Time Will Make Us Better Parents. It’s That Hard and That Easy.
As I write this, I have my laptop propped on the kitchen island while cooking breakfast. This is how inspiration hits me: my husband is roaming around the house upstairs and down holding our five-month-old baby while he cries and fights sleep. It’s taking everything I have in me not to intervene, to breastfeed him to sleep with no tears and less struggle.
But I’m holding back, at least for a few extra minutes, to give my husband the opportunity to do this on his own, in his own way.
A lot of the early parenting articles I come across display headlines like “What They Didn’t Tell Me About Becoming a Parent” or “10 Things I Didn’t Know Until I Had Kids of My Own.” The assumption sometimes in these headlines is that:
- Information is being withheld from us, as if us new parents must be initiated in the same way those before us were, and
- This information is somehow transformative. That, once we have it, we have access to a special code that will solve all our problems.
I’ll admit I went into my pregnancy with the idea that the more information I had the better. Knowledge is power, right? The more I knew, the less afraid I was about what I might experience. I told myself that I didn’t necessarily need to USE all the suggestions myself, but having it in my toolbox would prove helpful at some point.
Five months into this parenting thing, however, and I am nowhere near as confident or wise as I expected to be. I haven’t found an article that solved all my problems or even the problem at hand, and I am finding that having all the information in the world isn’t necessarily helpful. It’s a pretty defeating realization, accepting that sometimes there is no solution. Sometimes, there are many different possible solutions. On my bad days, this makes me feel pretty bitter.
On my level headed days, like today, I understand that harboring resentment because NO ONE TOLD ME so many things is the wrong way of looking at it. NO ONE TOLD ME because NO ONE has MY child. It feels silly saying out loud, but how many times have I needed to remind myself that my child is an individual? Not only is he an individual, but he also has moods and feelings and circumstances that affect him each day, each moment, ESPECIALLY now, when he is growing and changing SO rapidly.

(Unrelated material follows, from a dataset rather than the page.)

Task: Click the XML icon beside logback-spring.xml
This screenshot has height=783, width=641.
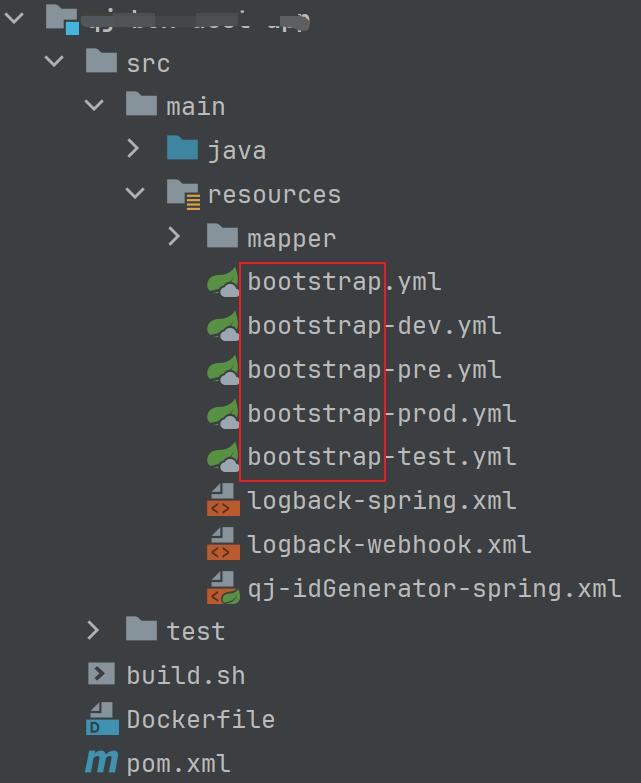Action: [222, 500]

I have had to remind myself many many times on a daily basis of this fact and this fact alone because, while the articles offer solace, comfort and provide nifty tips sometimes, they do not solve my problems. They shouldn’t.
Parenting is hard but it’s supposed to be challenging. We as parents need to be initiated. If we are somehow offered a fast lane to this whole experience, we are potentially less equip for more difficult times ahead like when our child splits his chin in the swimming pool or has a severe allergic reaction and needs to go to the hospital. Our ability to act in the moment, to make the call to get help or solve the problem on our own depends on what we know about our child and our awareness of our place in his life as his parents. No “10 Things to Do When…” will help us in these moments.

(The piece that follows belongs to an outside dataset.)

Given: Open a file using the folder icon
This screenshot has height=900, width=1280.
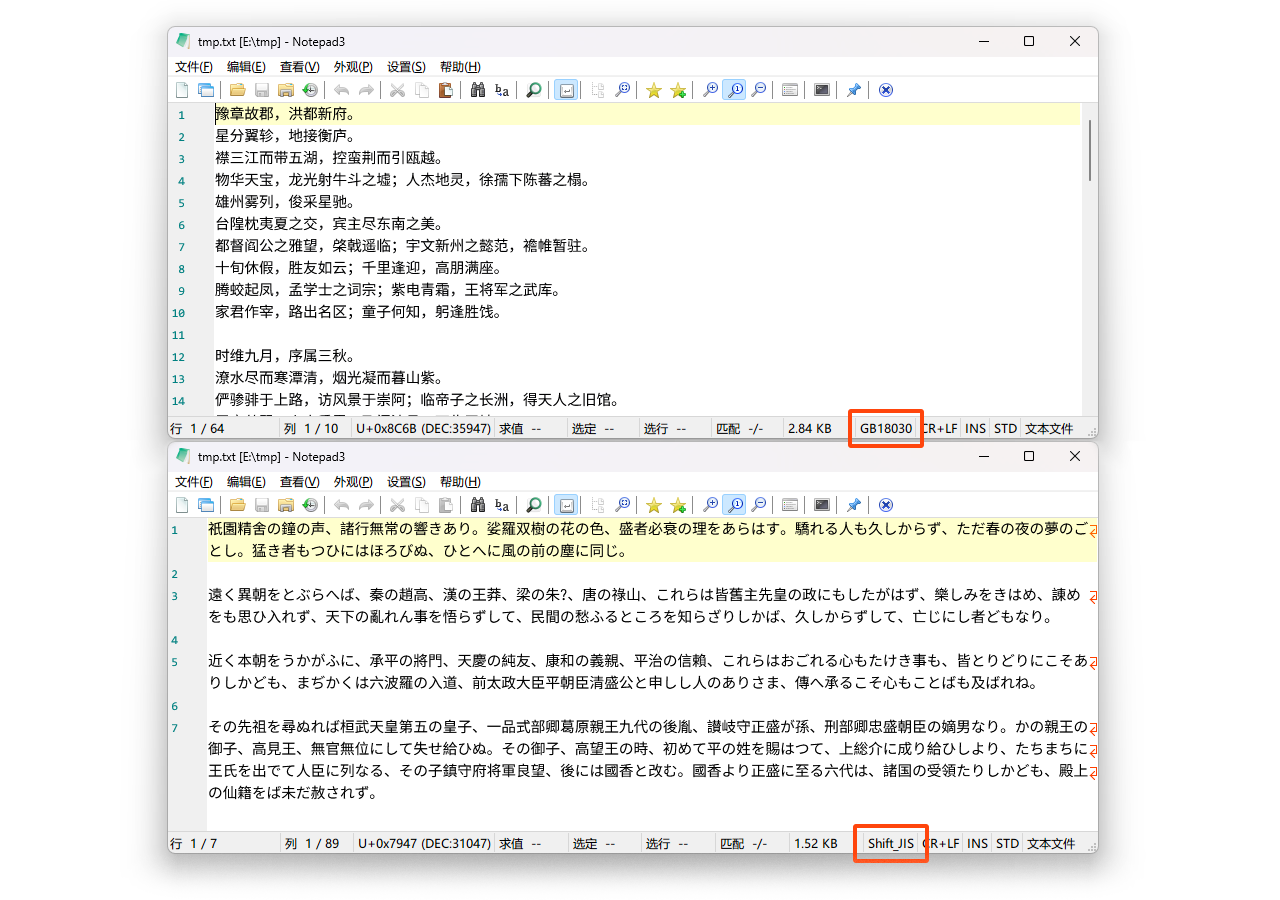Looking at the screenshot, I should tap(237, 90).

The best and the hardest thing to accept about as parents is that all the information we need is gained in the time we spend them. The more we observe and get to know them, the more we can gauge what works and what does not.
We have ideas and instincts that I think sometimes living in the information age obscures. In my moments of exasperation, I keep asking how parents of yesteryear figured things out, before all these websites and classes and coaches were available?
The answer is simple: people were able to still parent successfully without all that, our parents did, our friends did, and we can too. That isn’t to say the additional resources aren’t helpful, just that you shouldn’t deny the power of your own instincts. We just need patience, and patience is something that feels like a curse when we are so accustomed to instant gratification.
Surprise surprise, this essay is not here to solve problems for you. Maybe in not trying to, it will serve as a gentle reminder that no one has the solution, but you.
And how is my baby doing now? He’s peacefully napping in his nursery. It took my husband three attempts to put him down without crying, but without my intervention, he still succeeded.